• [ACTIVITY] Leaving the pictures aside, transcribe only and exactly the lines from the one with "This screenshot has height=421, width=775." through the end of the entries, both included.

[Data excerpts]
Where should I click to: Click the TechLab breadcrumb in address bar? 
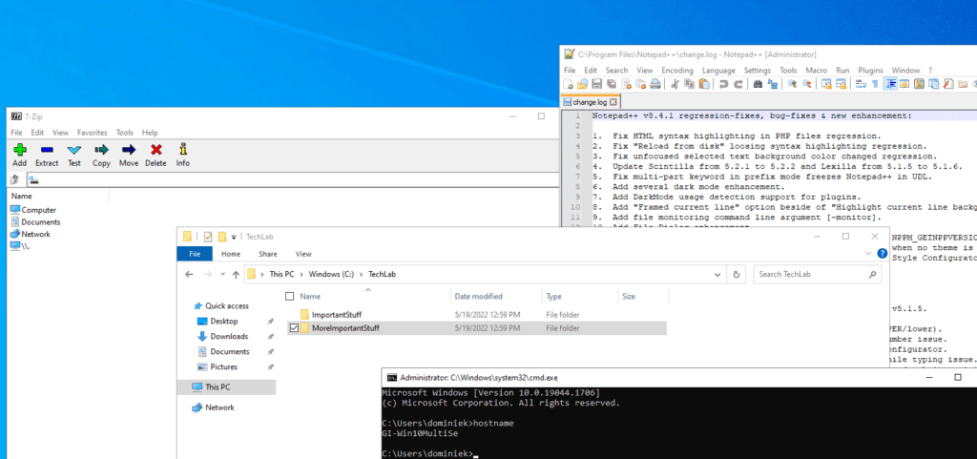pos(382,275)
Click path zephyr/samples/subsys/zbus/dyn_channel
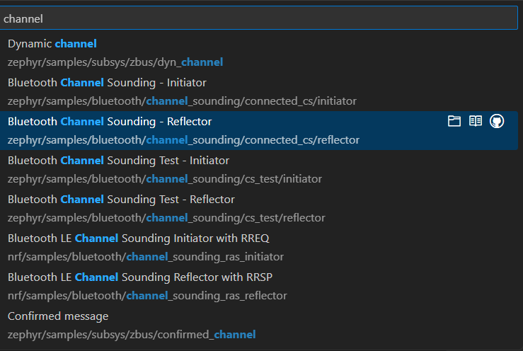The height and width of the screenshot is (351, 523). [115, 62]
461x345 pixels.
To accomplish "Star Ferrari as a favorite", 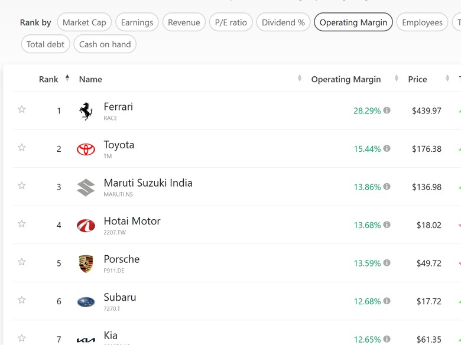I will (22, 110).
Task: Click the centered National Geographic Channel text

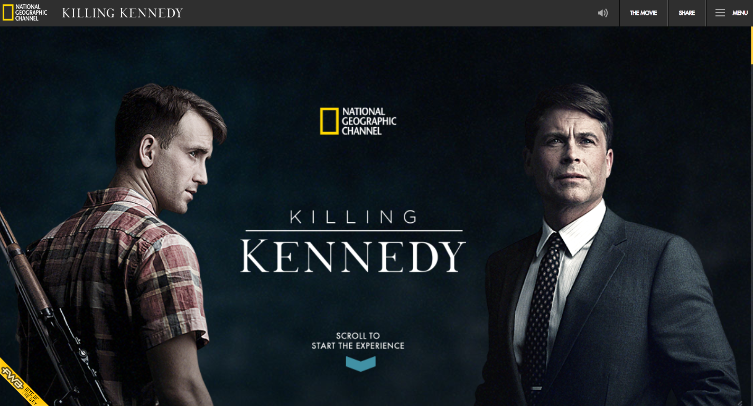Action: point(369,121)

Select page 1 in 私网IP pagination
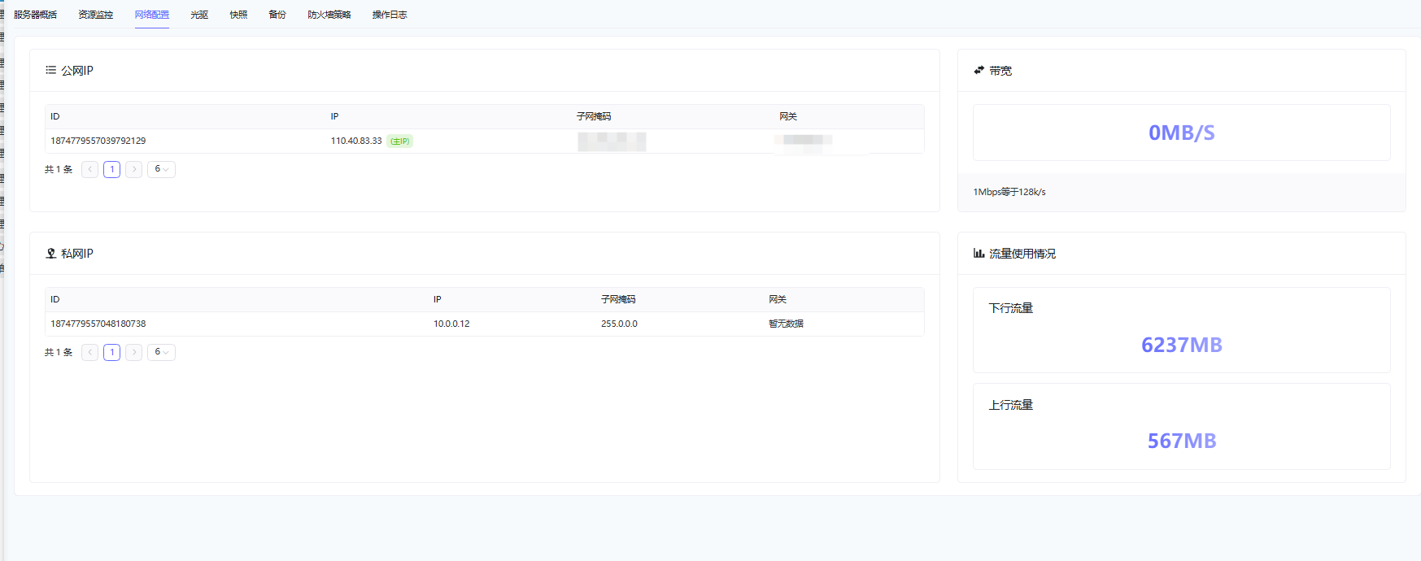click(112, 352)
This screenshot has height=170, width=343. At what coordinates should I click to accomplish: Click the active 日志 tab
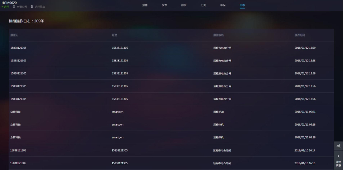[x=242, y=5]
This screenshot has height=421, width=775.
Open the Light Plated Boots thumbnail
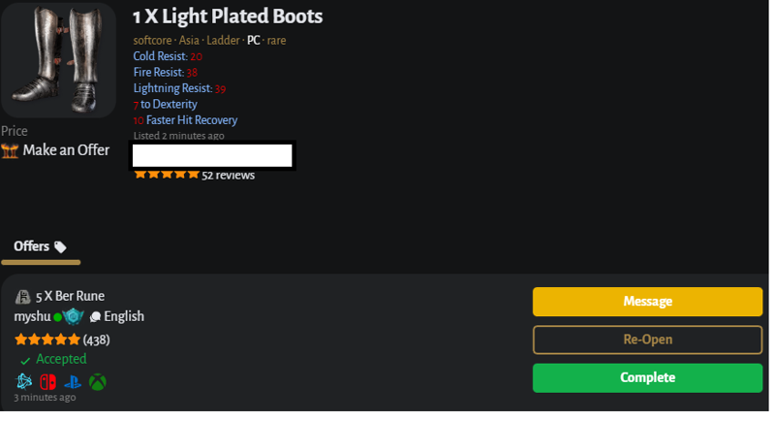click(x=58, y=60)
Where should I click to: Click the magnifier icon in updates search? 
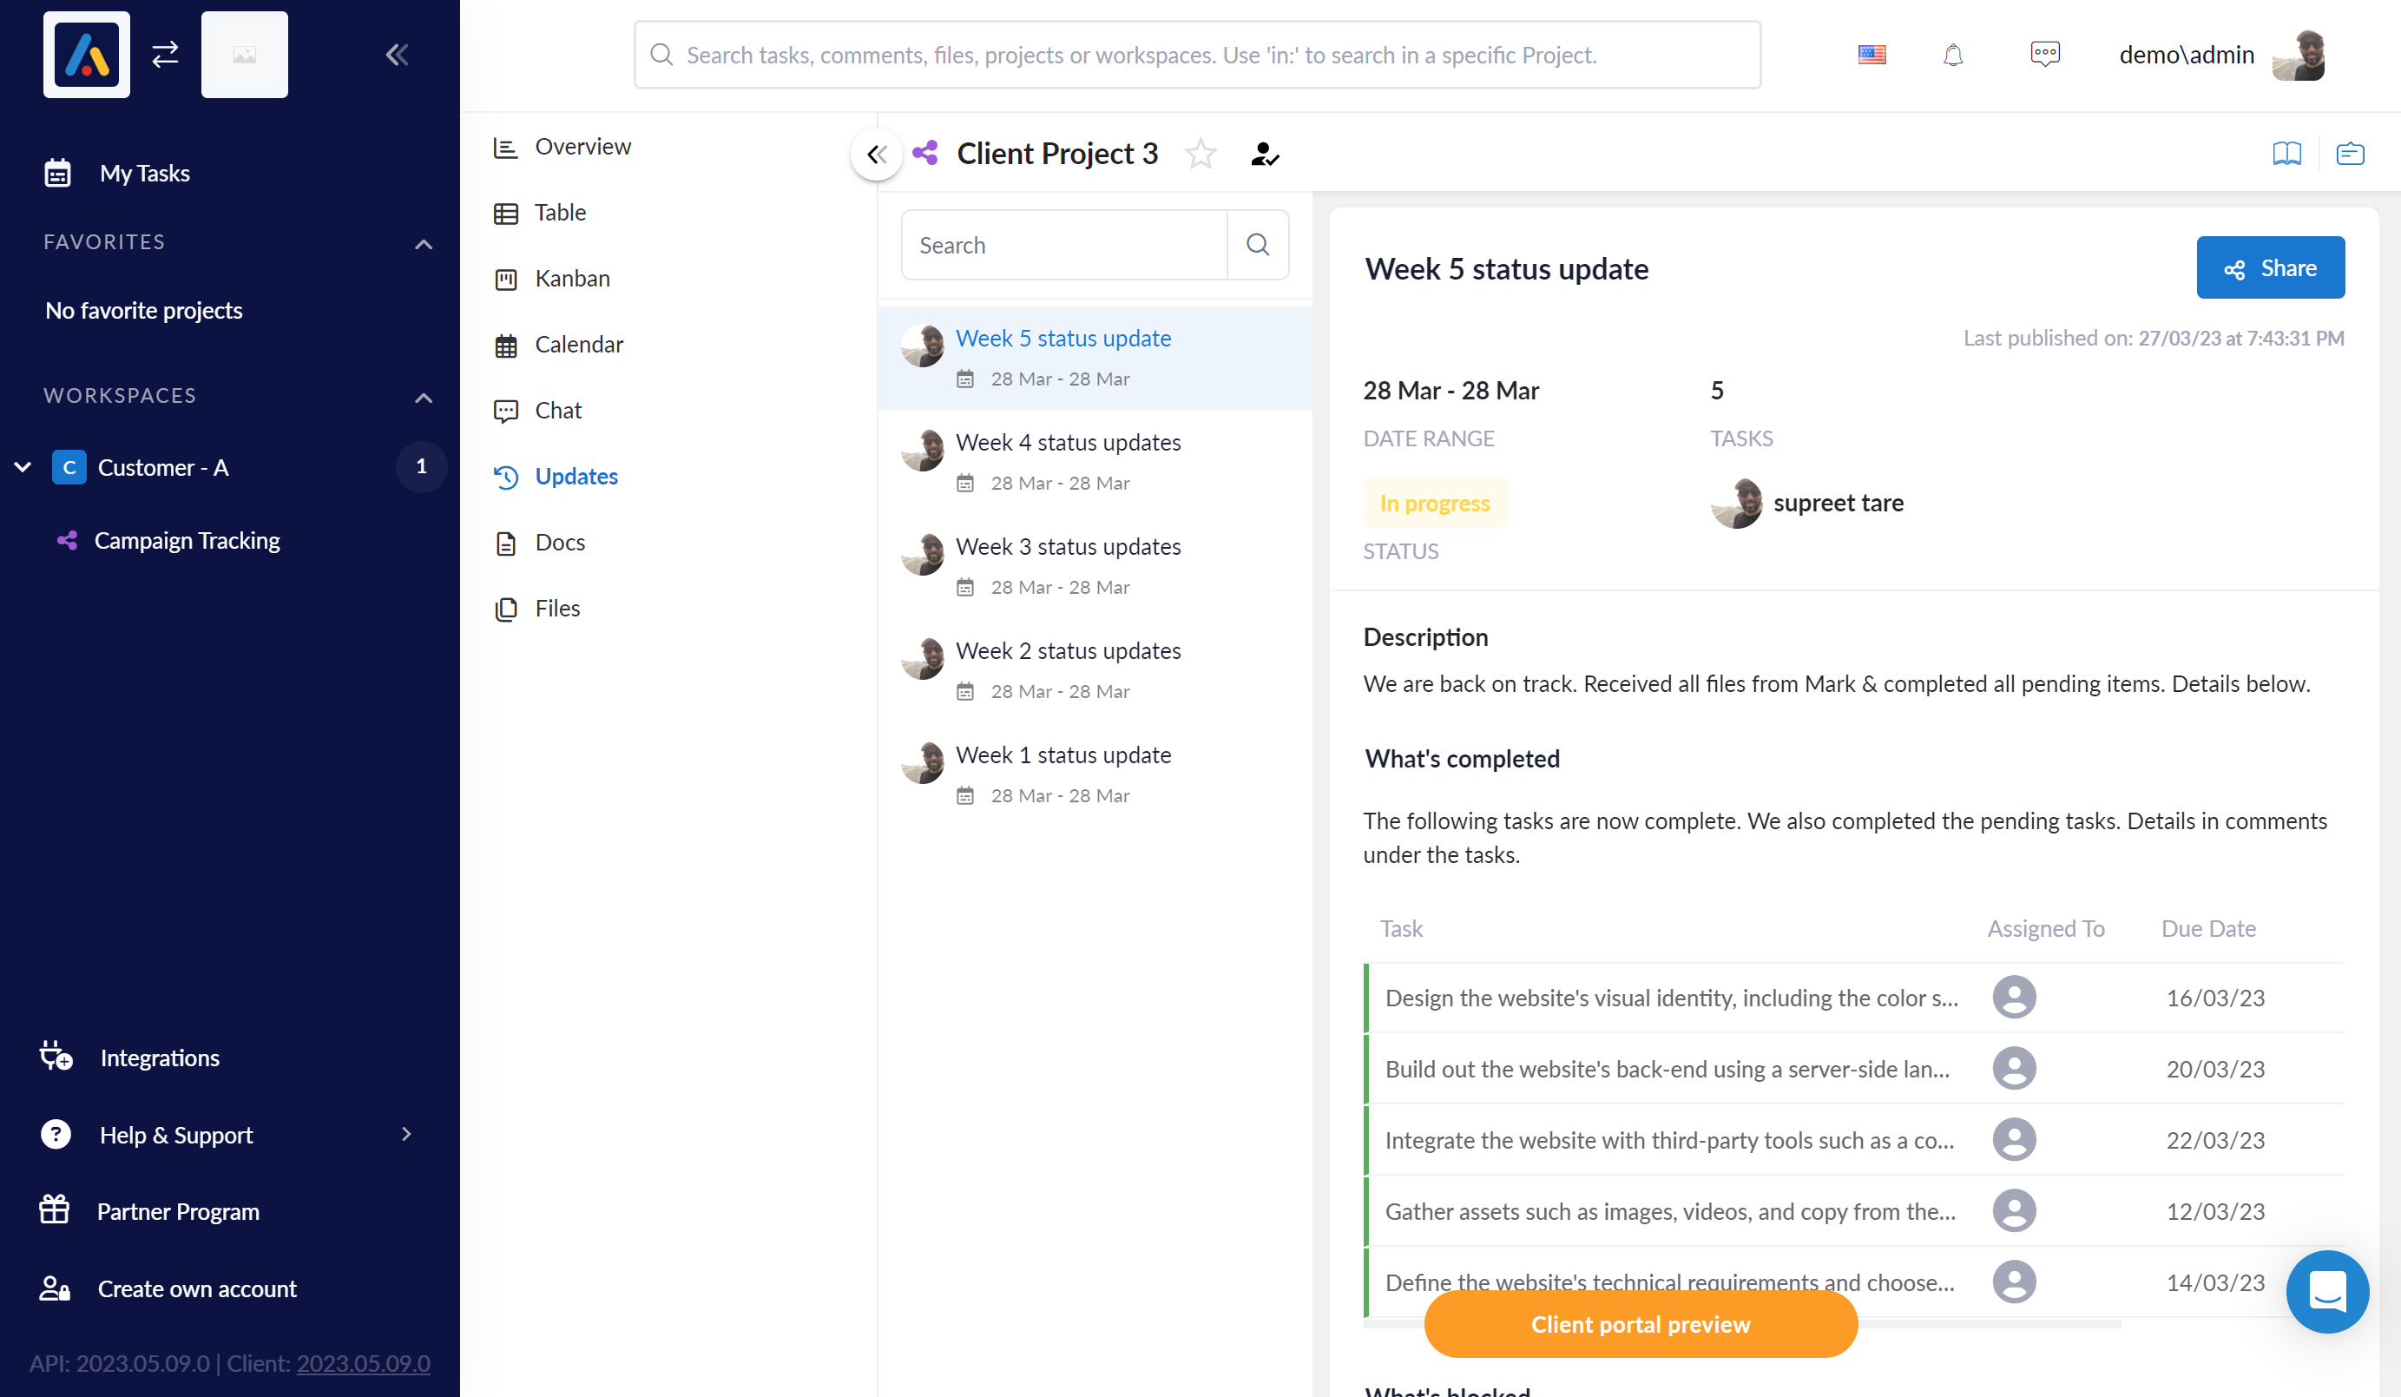(1258, 245)
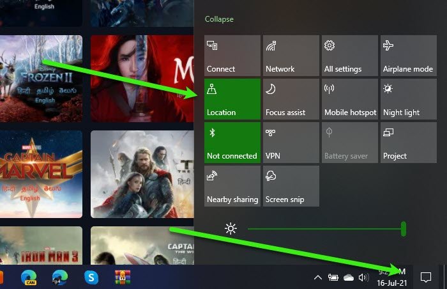Show hidden tray icons chevron
Viewport: 447px width, 289px height.
tap(318, 277)
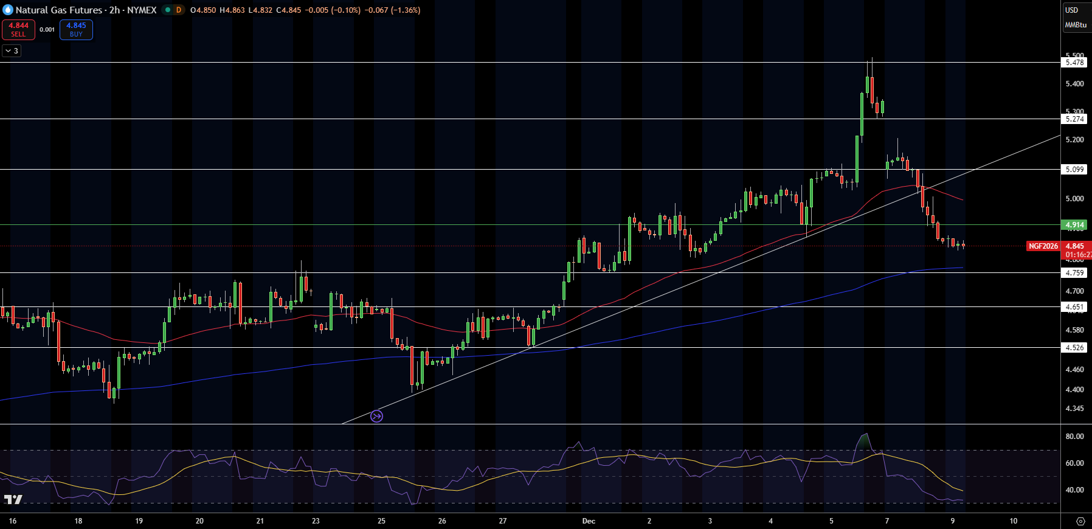Click the orange D delayed-data badge
The width and height of the screenshot is (1092, 529).
click(179, 10)
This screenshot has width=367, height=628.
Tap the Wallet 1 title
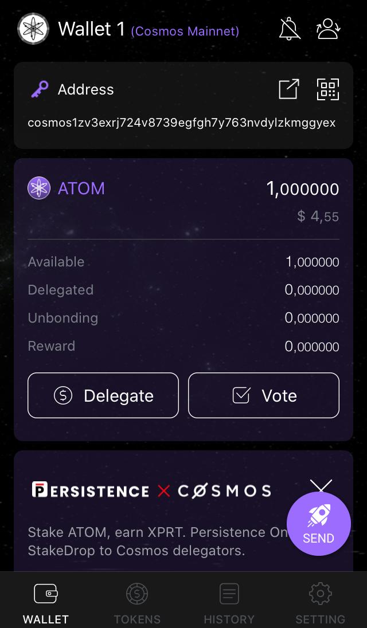pyautogui.click(x=92, y=29)
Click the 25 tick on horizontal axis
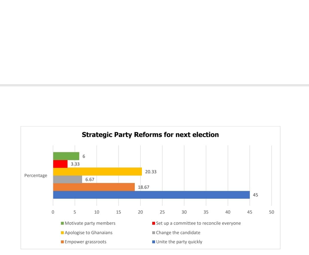This screenshot has height=255, width=309. (x=162, y=212)
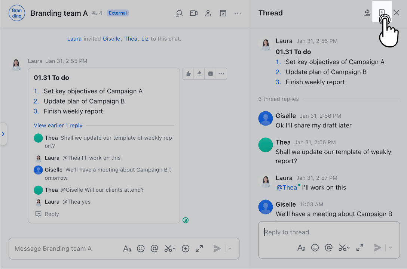Click the plus icon in Thread header
Viewport: 407px width, 269px height.
(382, 12)
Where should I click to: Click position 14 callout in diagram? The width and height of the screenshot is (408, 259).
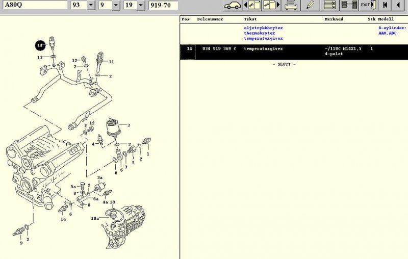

• [FINISHED EXERCISE]
This screenshot has height=421, width=775.
Open the Light Plated Boots thumbnail
click(x=58, y=60)
Where should I click to: Click the magnifier icon in updates search? 
(1258, 245)
Show hidden tray icons chevron
Viewport: 447px width, 289px height.
tap(318, 277)
Click the orange D delayed-data badge
The width and height of the screenshot is (1092, 529).
click(179, 10)
This screenshot has width=367, height=628.
Tap the Wallet 1 title
pyautogui.click(x=92, y=29)
Click the 25 tick on horizontal axis
This screenshot has height=255, width=309. (x=162, y=212)
Click the plus icon in Thread header
Viewport: 407px width, 269px height.
(382, 12)
Where should I click to: Click position 14 callout in diagram? The width and height of the screenshot is (408, 259).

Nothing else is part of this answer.